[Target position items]
.....

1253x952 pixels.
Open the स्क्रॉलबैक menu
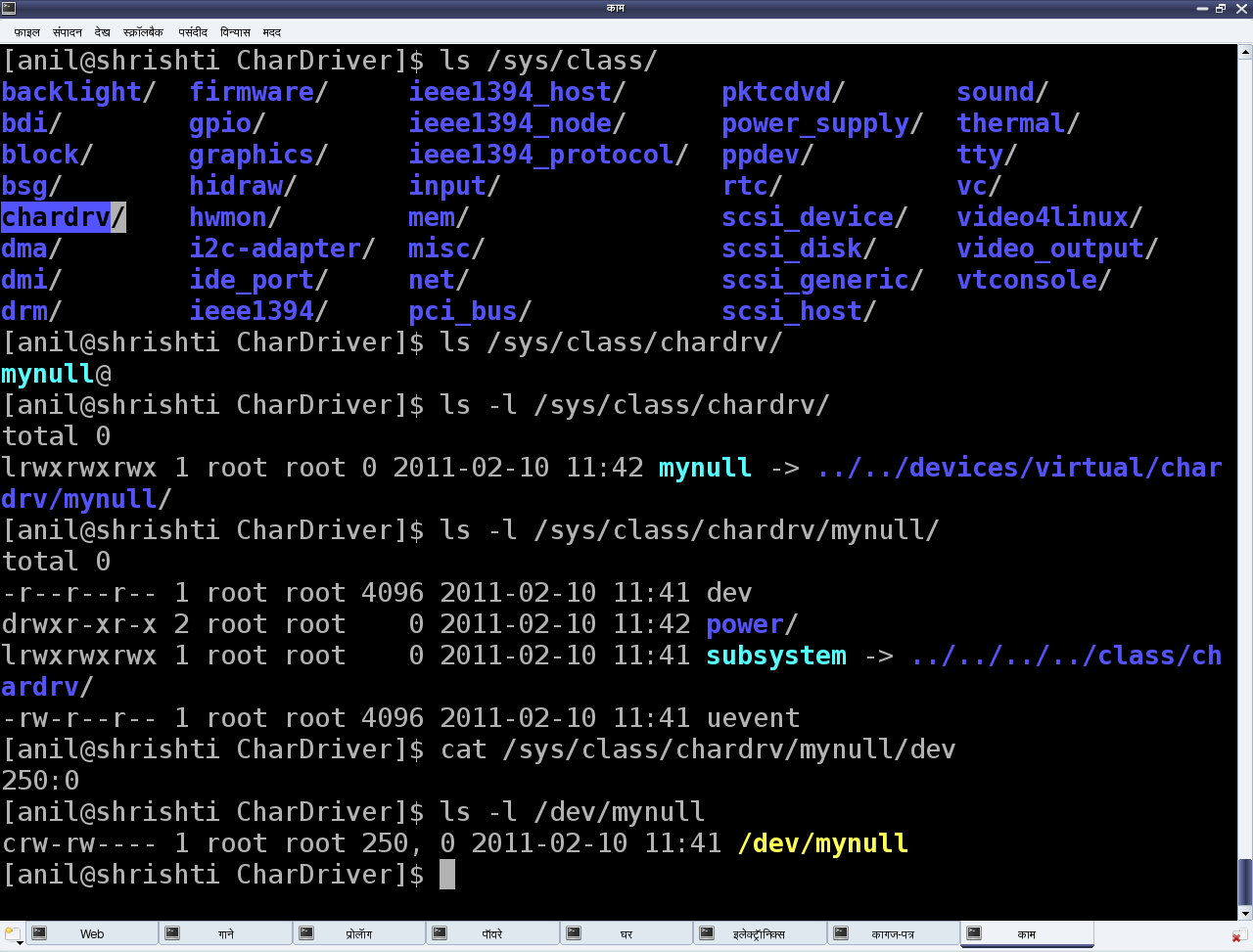[x=143, y=32]
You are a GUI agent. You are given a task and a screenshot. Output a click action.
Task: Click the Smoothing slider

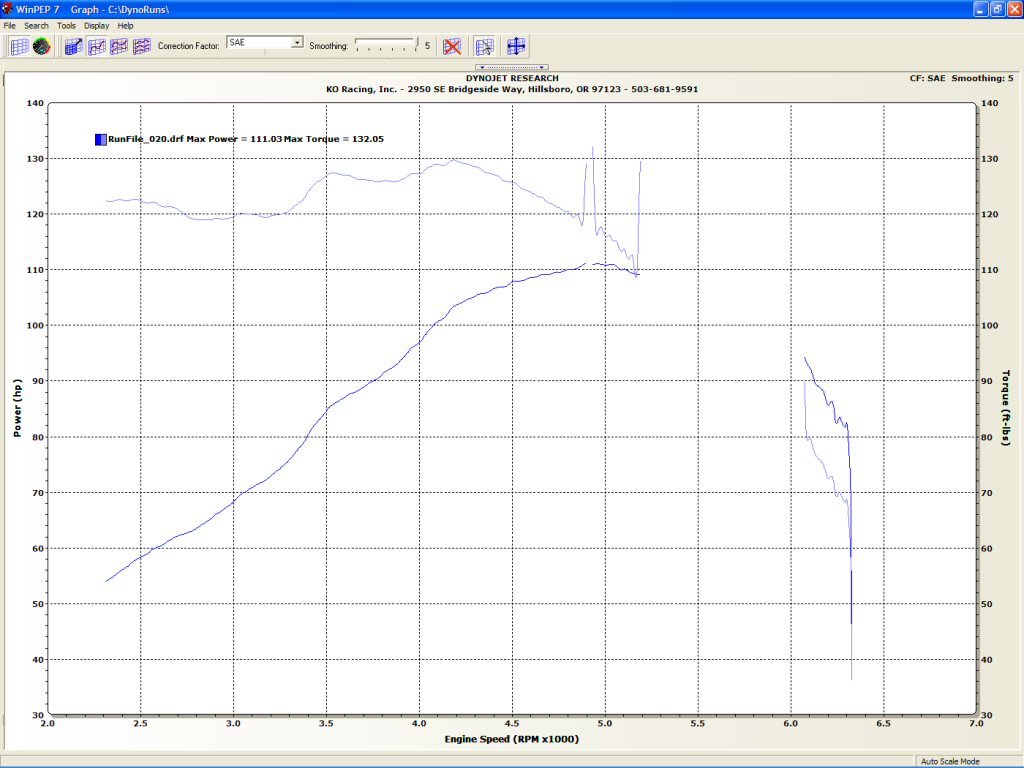click(386, 45)
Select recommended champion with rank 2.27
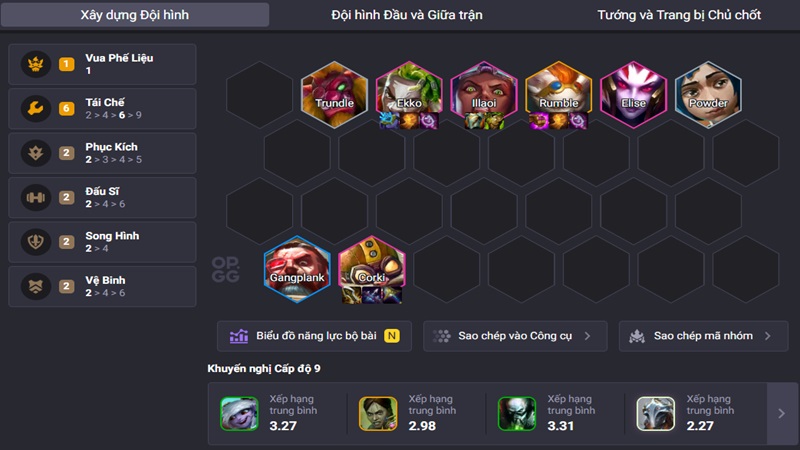This screenshot has width=800, height=450. point(656,413)
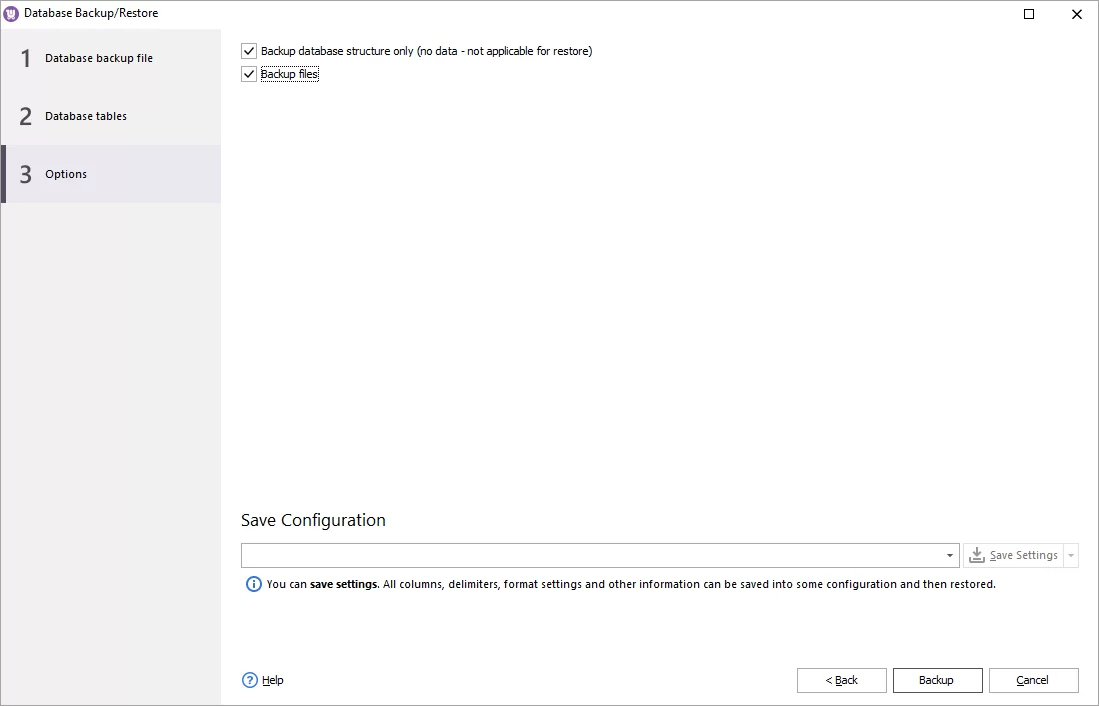Image resolution: width=1099 pixels, height=706 pixels.
Task: Click the save icon on Save Settings button
Action: [976, 555]
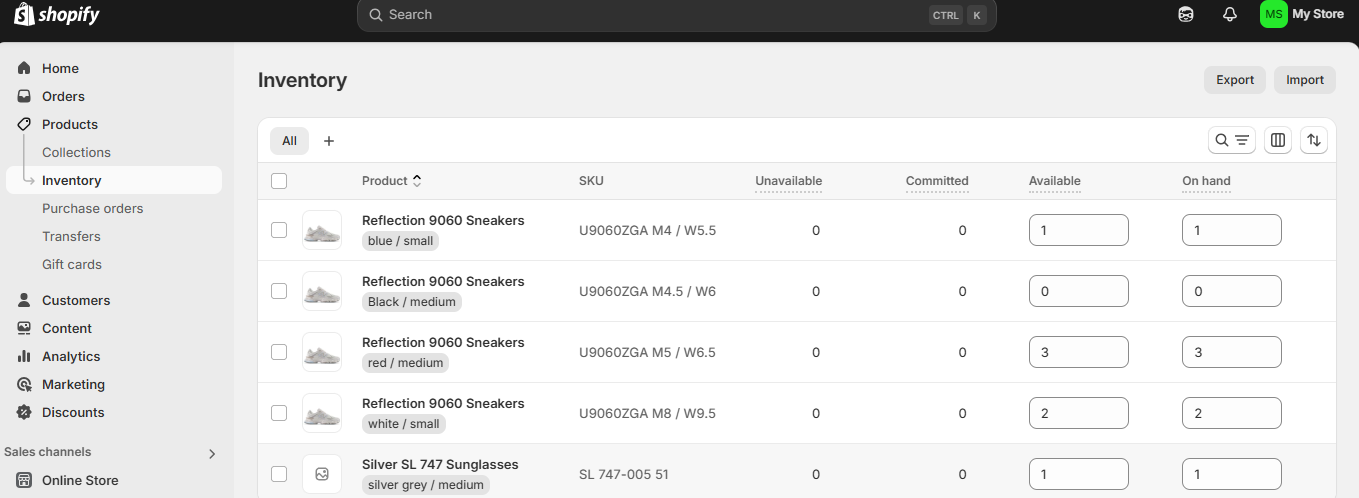Click the Export button
Viewport: 1359px width, 498px height.
[x=1234, y=80]
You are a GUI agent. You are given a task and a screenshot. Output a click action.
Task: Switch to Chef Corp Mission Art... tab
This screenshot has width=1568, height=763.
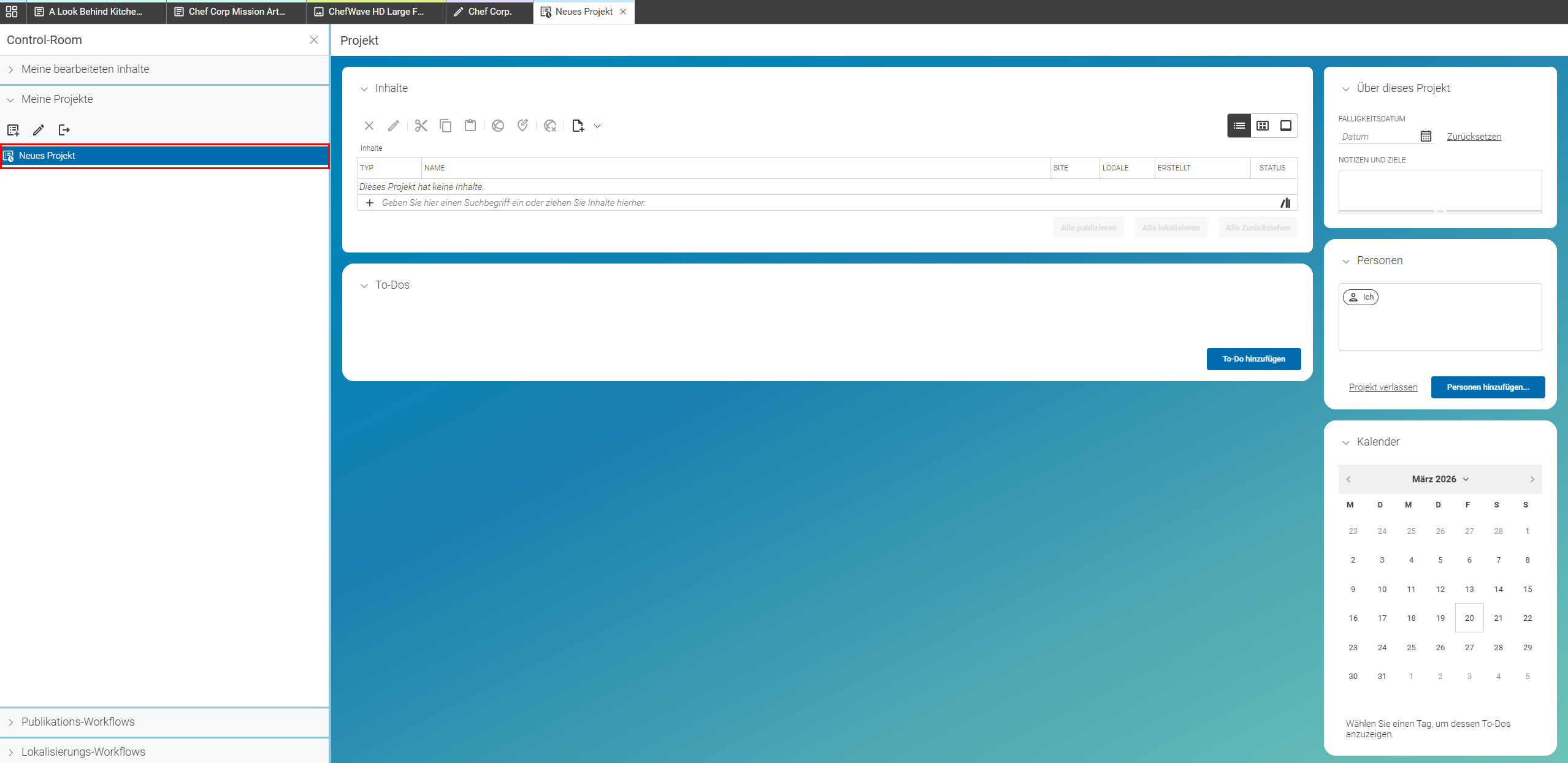(x=236, y=12)
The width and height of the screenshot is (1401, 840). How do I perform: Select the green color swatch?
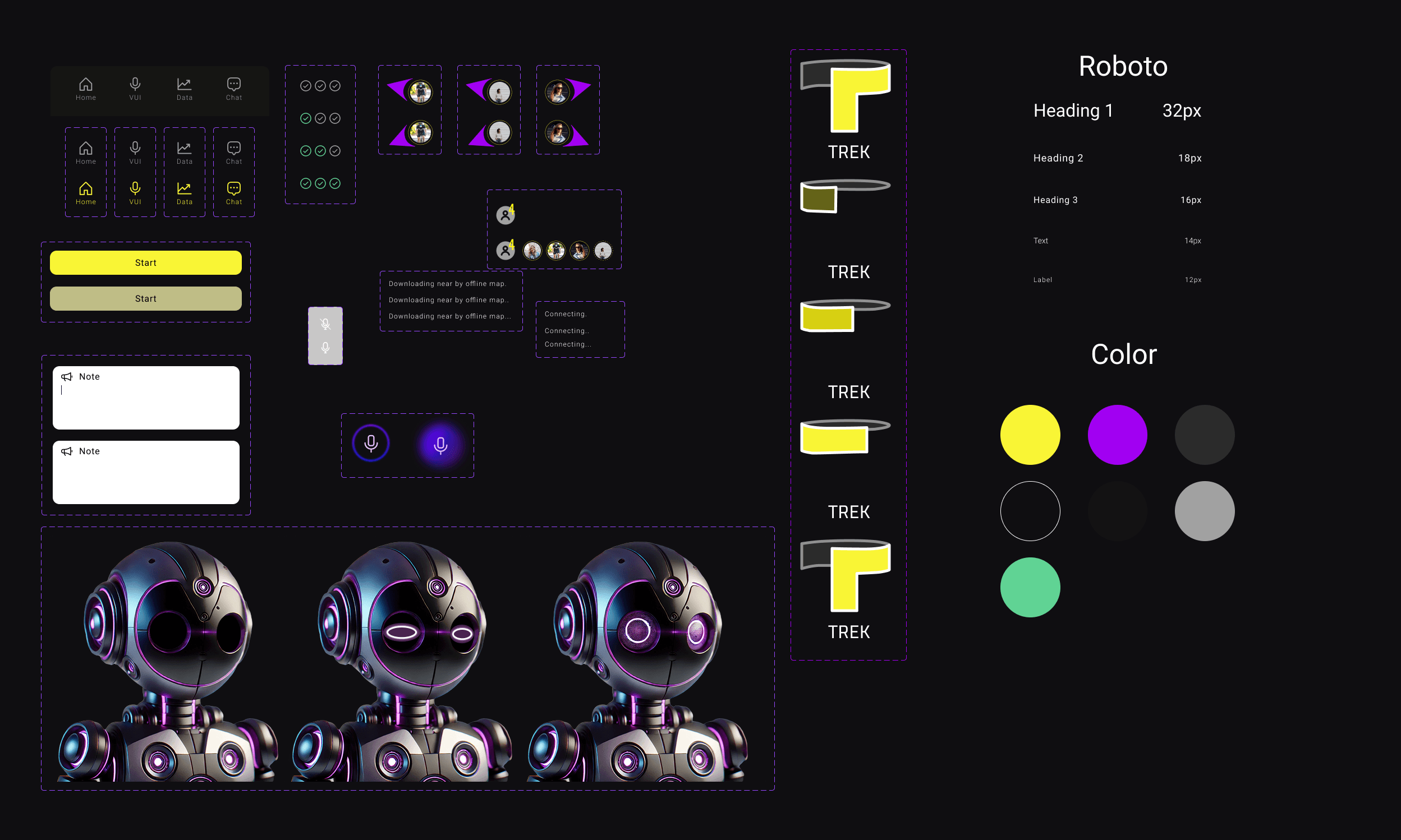pos(1030,588)
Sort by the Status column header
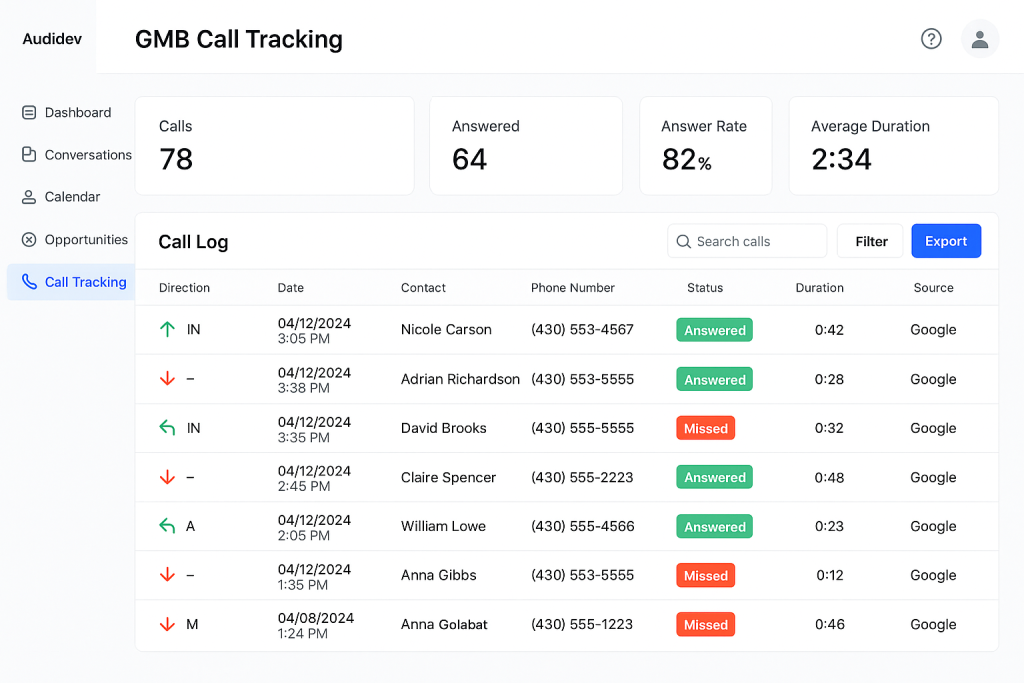 point(705,288)
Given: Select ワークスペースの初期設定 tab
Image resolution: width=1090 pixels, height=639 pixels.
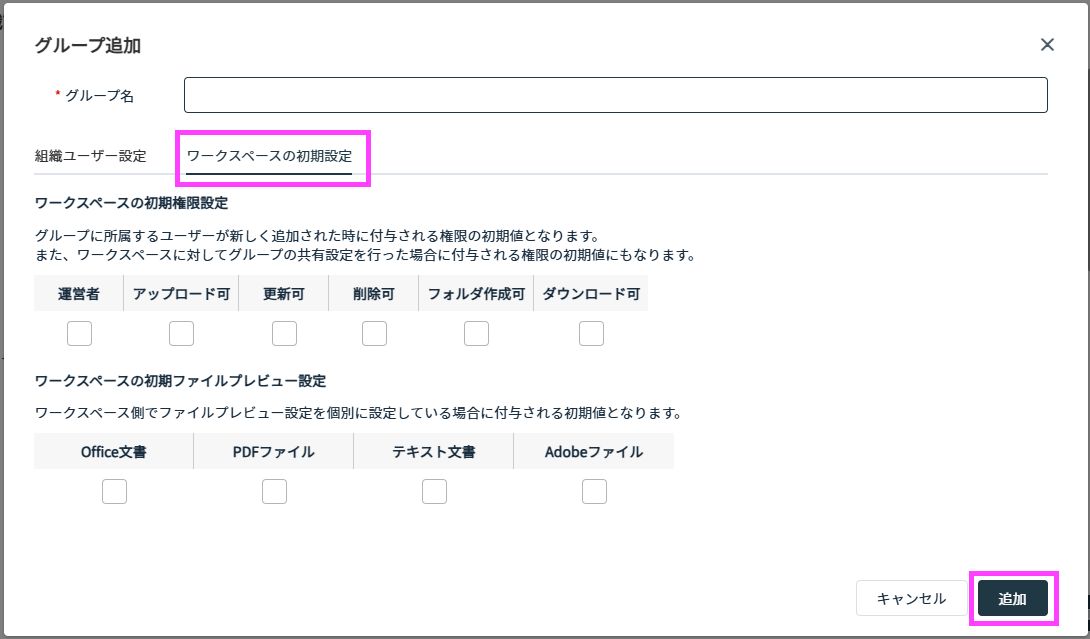Looking at the screenshot, I should click(269, 156).
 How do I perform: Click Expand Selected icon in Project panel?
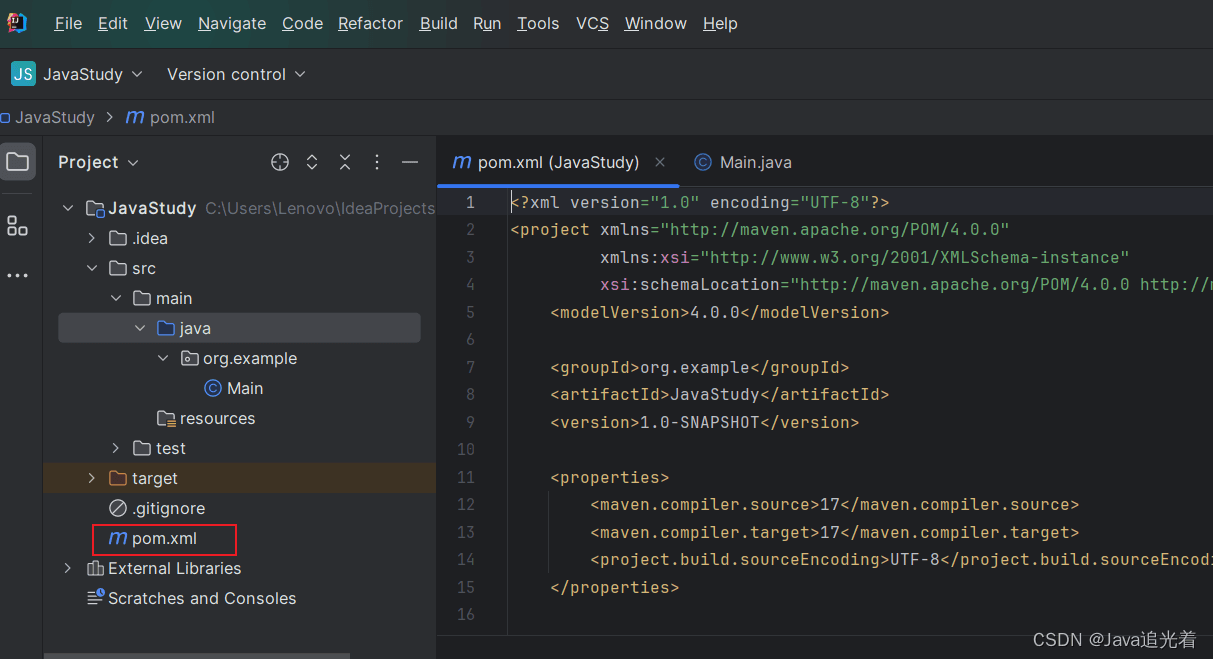click(x=312, y=162)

.....

• DIRECTIVE: Turn the items above into a JSON list of strings, with one string per line and blank lines skipped. Leave the pictures out.

• PROBLEM SOLUTION:
[
  "1253x952 pixels.",
  "Open the स्क्रॉलबैक menu",
  "[x=143, y=32]",
  "You are a GUI agent. You are given a task and a screenshot. Output a click action.",
  "Task: Click the Smoothing slider",
  "click(386, 45)",
  "Select recommended champion with rank 2.27",
  "This screenshot has width=800, height=450. point(656,413)",
  "Image resolution: width=1099 pixels, height=706 pixels.",
  "Task: Click the save icon on Save Settings button",
  "Action: [976, 555]",
  "Click the Export button",
  "Viewport: 1359px width, 498px height.",
  "[x=1234, y=80]",
  "You are a GUI agent. You are given a task and a screenshot. Output a click action.",
  "Task: Switch to Chef Corp Mission Art... tab",
  "This screenshot has width=1568, height=763.",
  "(x=236, y=12)",
  "The width and height of the screenshot is (1401, 840). How do I perform: Select the green color swatch?",
  "pos(1030,588)",
  "Sort by the Status column header",
  " point(705,288)",
  "Given: Select ワークスペースの初期設定 tab",
  "Image resolution: width=1090 pixels, height=639 pixels.",
  "Looking at the screenshot, I should click(269, 156).",
  " How do I perform: Click Expand Selected icon in Project panel?",
  "click(x=312, y=162)"
]